━━━━━ Supplied records

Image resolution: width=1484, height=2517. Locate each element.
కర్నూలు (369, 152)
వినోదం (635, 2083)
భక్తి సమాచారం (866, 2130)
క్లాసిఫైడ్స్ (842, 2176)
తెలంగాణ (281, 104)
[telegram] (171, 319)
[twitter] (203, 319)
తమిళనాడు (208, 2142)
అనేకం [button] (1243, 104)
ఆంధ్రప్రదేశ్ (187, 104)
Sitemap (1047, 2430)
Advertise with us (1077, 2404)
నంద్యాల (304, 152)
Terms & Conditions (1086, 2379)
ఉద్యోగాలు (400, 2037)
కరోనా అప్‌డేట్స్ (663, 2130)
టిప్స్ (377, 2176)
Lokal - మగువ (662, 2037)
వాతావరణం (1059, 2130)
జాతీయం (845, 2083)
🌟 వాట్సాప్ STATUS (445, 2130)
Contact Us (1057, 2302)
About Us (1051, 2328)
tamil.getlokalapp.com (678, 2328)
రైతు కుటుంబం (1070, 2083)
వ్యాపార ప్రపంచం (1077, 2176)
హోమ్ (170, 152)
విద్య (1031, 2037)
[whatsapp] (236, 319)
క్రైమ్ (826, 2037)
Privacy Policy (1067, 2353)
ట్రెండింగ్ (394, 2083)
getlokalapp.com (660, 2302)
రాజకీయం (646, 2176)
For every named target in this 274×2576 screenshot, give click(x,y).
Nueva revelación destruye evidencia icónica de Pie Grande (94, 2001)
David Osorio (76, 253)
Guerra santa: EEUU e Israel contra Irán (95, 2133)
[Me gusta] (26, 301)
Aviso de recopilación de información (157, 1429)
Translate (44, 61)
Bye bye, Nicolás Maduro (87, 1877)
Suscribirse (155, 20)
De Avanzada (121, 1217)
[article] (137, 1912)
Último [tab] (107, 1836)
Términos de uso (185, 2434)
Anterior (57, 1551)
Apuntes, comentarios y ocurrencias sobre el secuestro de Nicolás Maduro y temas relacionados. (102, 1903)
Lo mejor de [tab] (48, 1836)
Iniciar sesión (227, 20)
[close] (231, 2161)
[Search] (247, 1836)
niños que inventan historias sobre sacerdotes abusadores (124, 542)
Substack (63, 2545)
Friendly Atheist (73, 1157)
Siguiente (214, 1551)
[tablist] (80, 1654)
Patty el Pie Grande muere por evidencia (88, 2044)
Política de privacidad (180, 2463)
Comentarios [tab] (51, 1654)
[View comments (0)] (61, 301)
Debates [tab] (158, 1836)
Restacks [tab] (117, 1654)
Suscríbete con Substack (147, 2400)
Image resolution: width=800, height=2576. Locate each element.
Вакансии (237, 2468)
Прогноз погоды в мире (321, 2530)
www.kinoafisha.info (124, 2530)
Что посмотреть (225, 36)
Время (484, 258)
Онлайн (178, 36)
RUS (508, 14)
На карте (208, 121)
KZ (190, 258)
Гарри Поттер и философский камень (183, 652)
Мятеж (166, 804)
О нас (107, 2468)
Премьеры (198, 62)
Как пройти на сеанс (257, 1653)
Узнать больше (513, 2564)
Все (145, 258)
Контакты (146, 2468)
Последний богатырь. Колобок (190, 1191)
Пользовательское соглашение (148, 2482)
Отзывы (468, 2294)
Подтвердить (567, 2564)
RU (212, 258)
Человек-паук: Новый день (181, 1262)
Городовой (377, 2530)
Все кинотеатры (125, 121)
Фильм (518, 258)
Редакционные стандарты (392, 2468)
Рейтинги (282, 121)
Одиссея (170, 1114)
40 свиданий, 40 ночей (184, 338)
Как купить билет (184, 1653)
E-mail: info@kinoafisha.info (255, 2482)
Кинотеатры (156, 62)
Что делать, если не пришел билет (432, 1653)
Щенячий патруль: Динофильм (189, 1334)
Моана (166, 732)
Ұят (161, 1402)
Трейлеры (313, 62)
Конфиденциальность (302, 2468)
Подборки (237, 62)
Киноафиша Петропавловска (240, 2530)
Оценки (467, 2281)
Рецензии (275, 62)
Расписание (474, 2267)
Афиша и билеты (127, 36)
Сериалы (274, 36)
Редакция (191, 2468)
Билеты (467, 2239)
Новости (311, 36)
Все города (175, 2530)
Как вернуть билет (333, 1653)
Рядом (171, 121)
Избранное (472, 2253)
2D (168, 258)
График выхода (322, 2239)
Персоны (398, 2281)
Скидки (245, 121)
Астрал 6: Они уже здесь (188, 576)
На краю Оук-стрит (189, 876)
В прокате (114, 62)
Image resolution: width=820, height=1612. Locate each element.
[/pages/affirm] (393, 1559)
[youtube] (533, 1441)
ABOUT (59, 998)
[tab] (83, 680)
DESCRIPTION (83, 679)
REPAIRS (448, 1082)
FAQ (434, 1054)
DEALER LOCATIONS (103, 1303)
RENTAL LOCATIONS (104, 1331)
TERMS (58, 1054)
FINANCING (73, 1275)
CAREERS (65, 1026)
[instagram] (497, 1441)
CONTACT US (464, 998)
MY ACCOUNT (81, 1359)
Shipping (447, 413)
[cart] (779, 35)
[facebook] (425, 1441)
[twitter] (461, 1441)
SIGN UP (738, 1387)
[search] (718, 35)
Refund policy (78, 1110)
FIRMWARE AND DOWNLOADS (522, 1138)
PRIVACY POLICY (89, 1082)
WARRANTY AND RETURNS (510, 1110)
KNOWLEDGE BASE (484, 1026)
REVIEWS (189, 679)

━━━━━━━━━━

Beginning with the line that contains "[facebook] (425, 1441)", quote each line exactly through the last line of the entries above, and nothing beyond them.

[facebook] (425, 1441)
[twitter] (461, 1441)
SIGN UP (738, 1387)
[search] (718, 35)
Refund policy (78, 1110)
FIRMWARE AND DOWNLOADS (522, 1138)
PRIVACY POLICY (89, 1082)
WARRANTY AND RETURNS (510, 1110)
KNOWLEDGE BASE (484, 1026)
REVIEWS (189, 679)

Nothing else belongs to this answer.